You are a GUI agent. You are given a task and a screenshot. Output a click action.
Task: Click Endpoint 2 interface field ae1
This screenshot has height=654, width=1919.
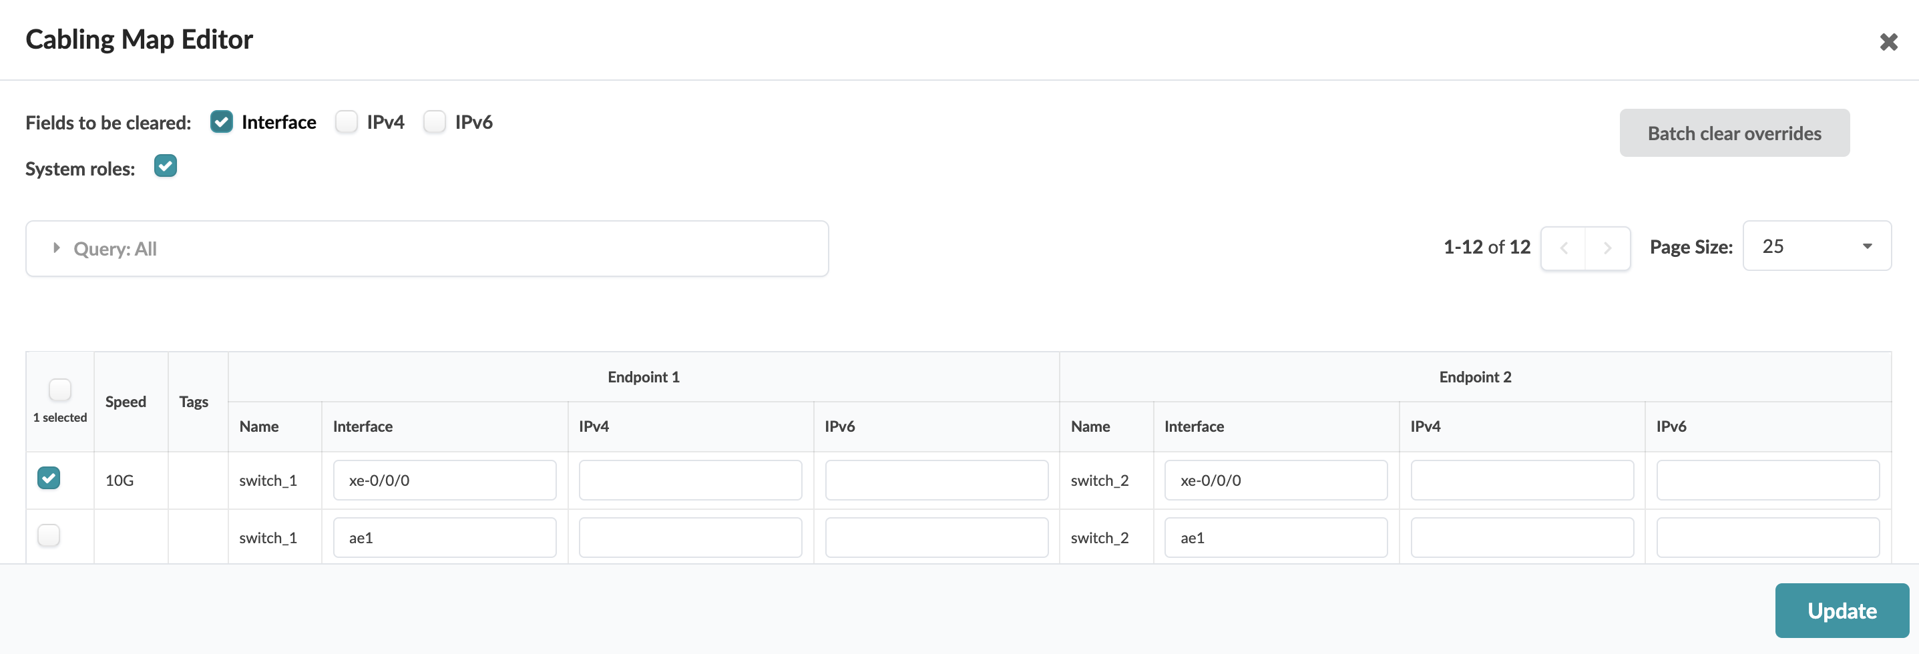coord(1275,538)
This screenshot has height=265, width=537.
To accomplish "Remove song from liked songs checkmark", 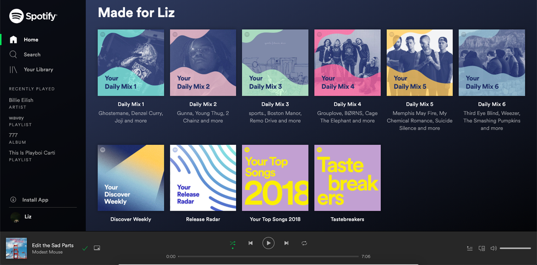I will pos(85,249).
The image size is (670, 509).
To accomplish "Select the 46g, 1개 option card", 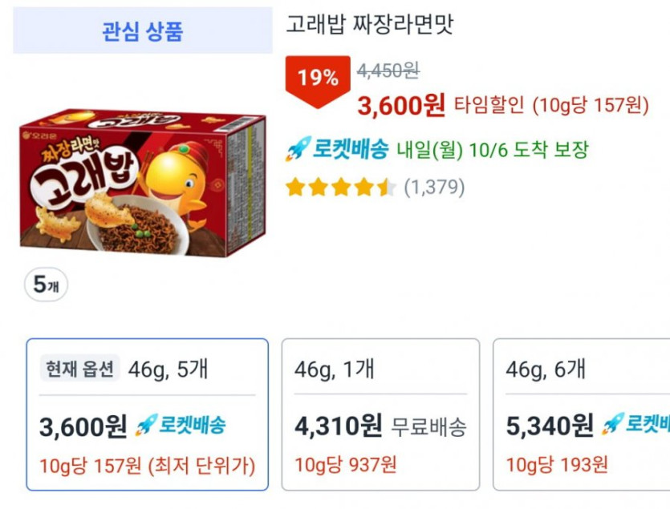I will [x=380, y=414].
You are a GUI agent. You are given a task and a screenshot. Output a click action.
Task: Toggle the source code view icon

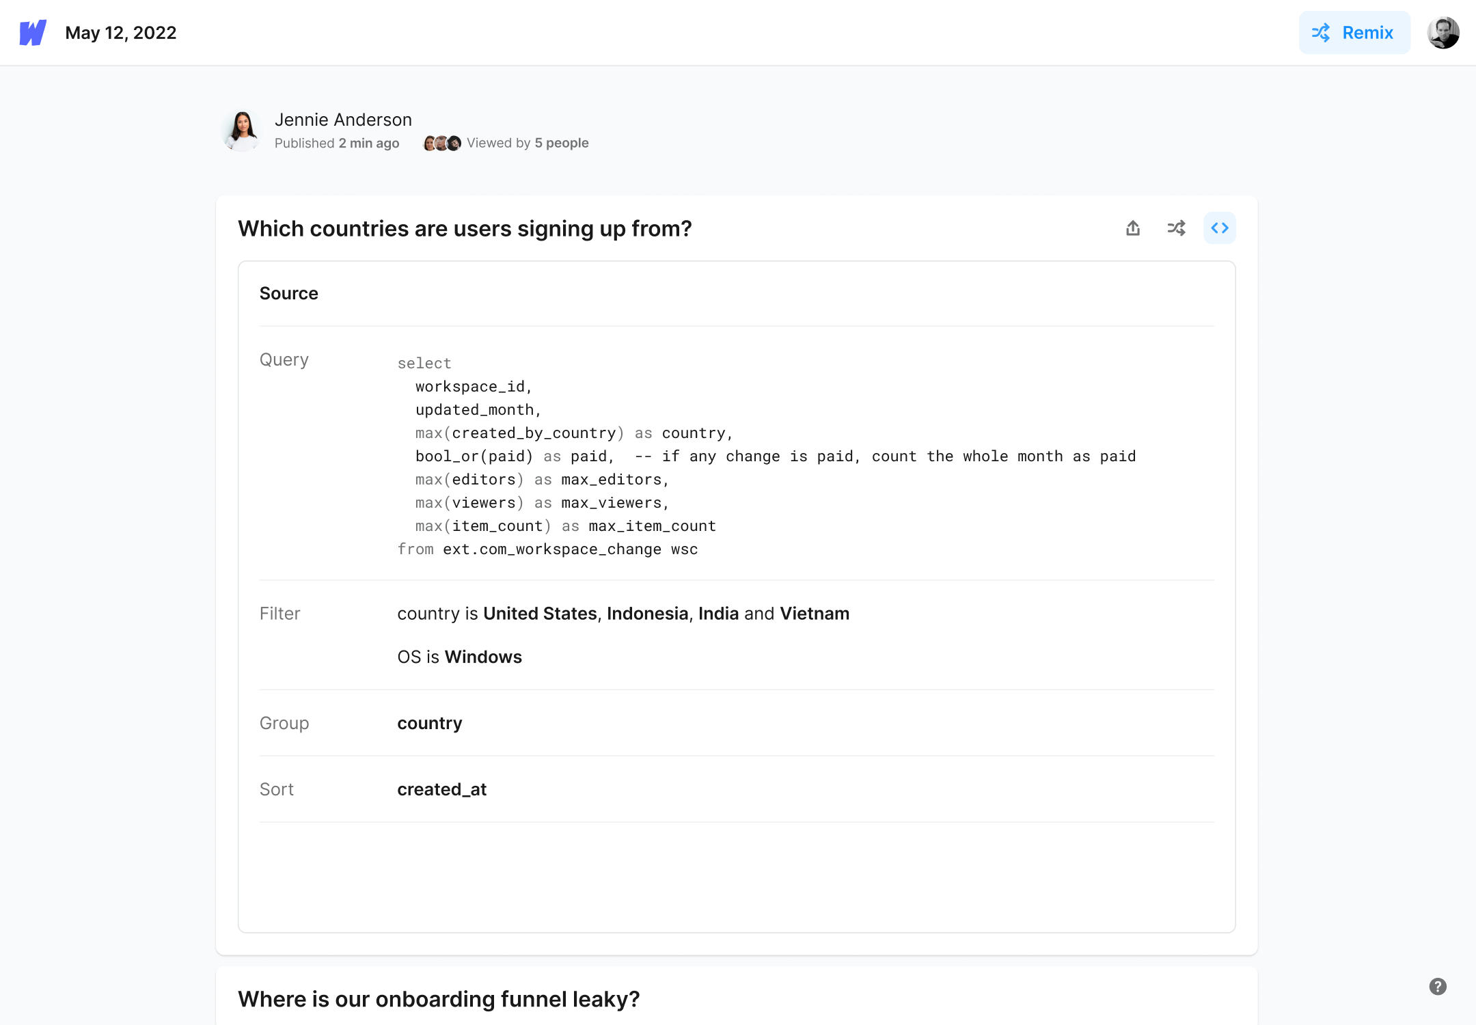tap(1220, 228)
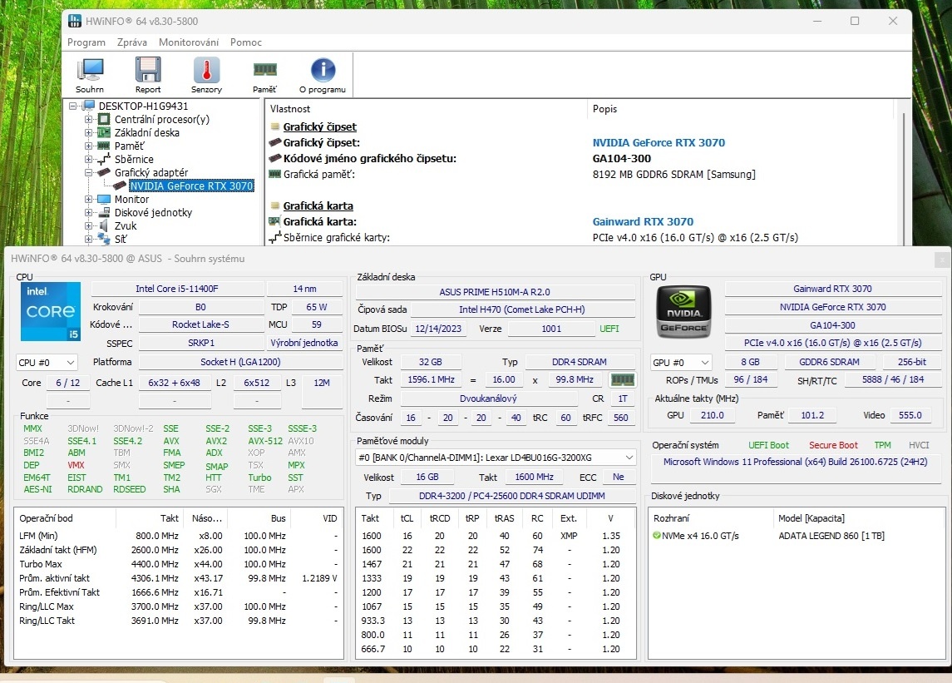Click the Intel Core i5 badge
Screen dimensions: 952x683
[x=50, y=312]
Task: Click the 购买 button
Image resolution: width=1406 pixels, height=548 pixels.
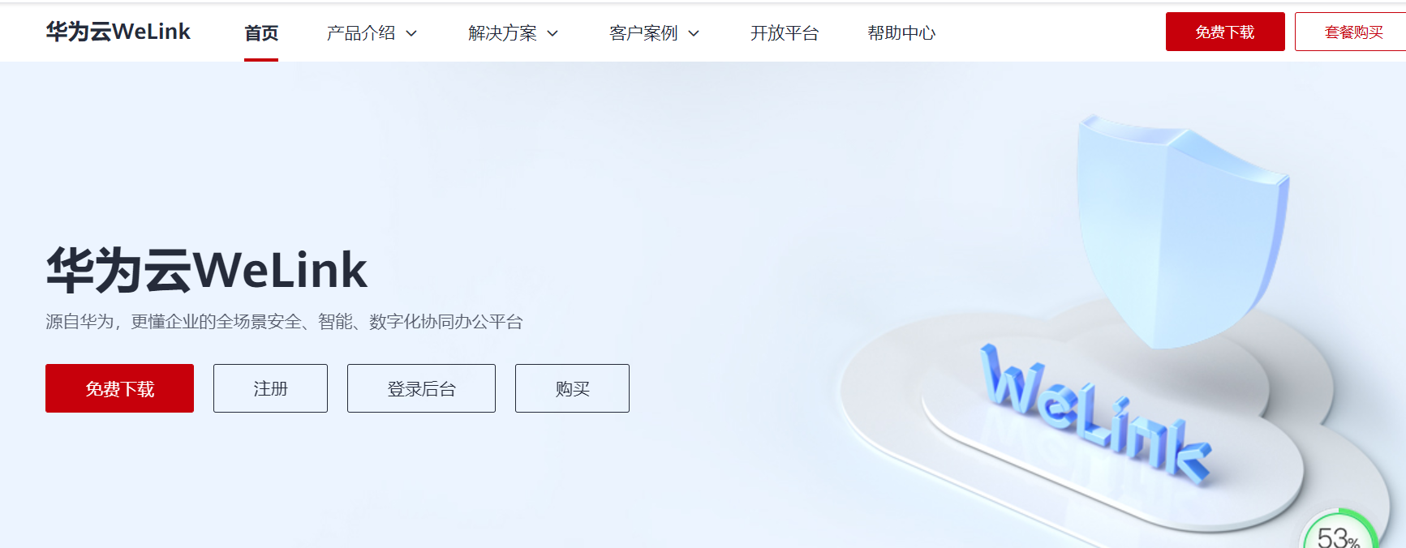Action: [572, 388]
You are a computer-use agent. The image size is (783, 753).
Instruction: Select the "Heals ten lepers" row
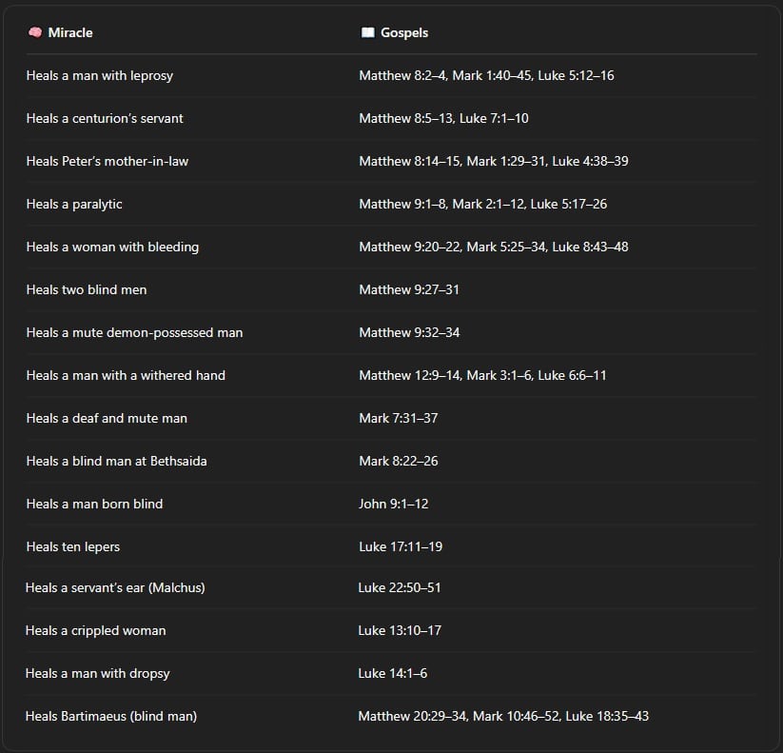pyautogui.click(x=73, y=546)
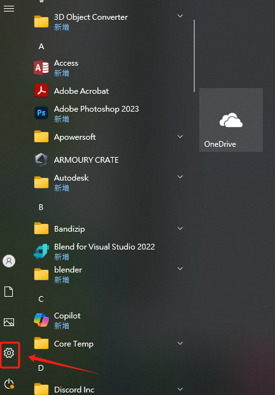
Task: Open ARMOURY CRATE app
Action: click(108, 160)
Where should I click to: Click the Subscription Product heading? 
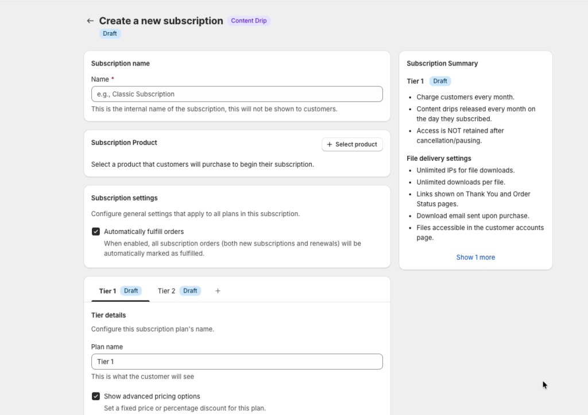124,143
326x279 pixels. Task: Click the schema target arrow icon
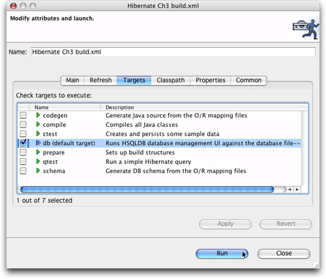pos(38,171)
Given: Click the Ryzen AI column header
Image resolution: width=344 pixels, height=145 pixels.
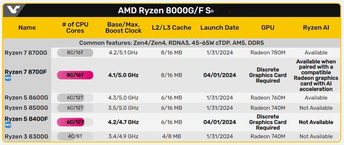Looking at the screenshot, I should [316, 28].
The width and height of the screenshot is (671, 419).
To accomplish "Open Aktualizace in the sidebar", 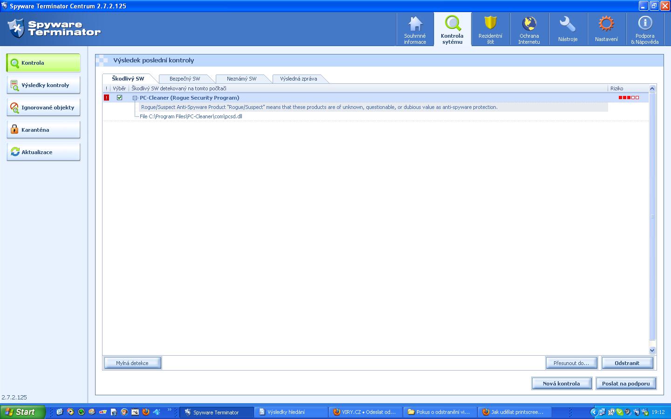I will [x=43, y=152].
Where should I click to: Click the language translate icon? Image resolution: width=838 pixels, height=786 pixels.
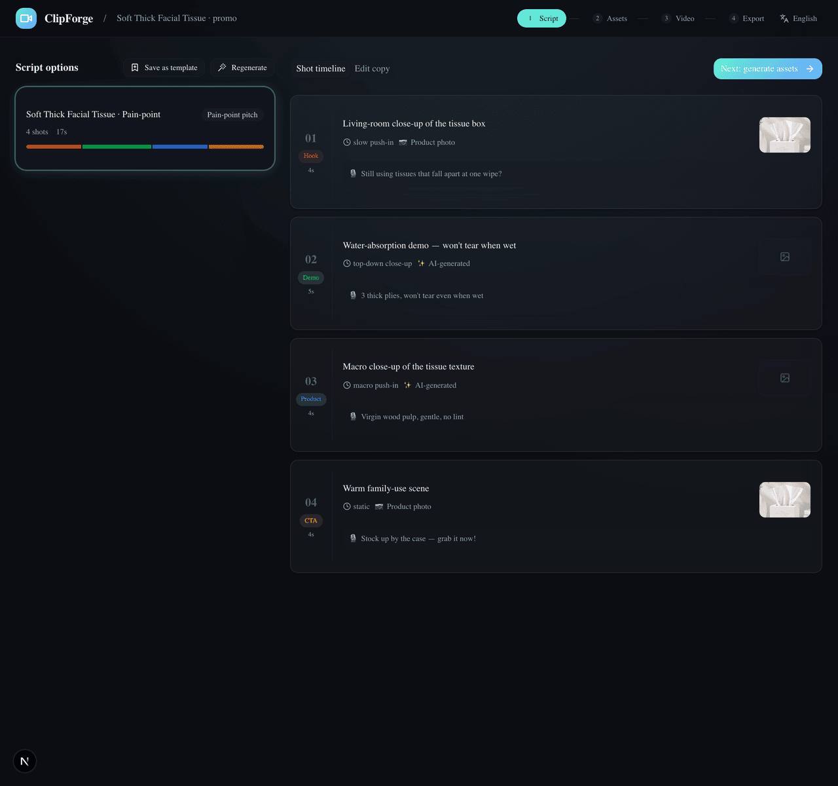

▬▬▬

● Your instructions
Report only the number of lines in the data above that contain "size".

● Solution to this exercise
2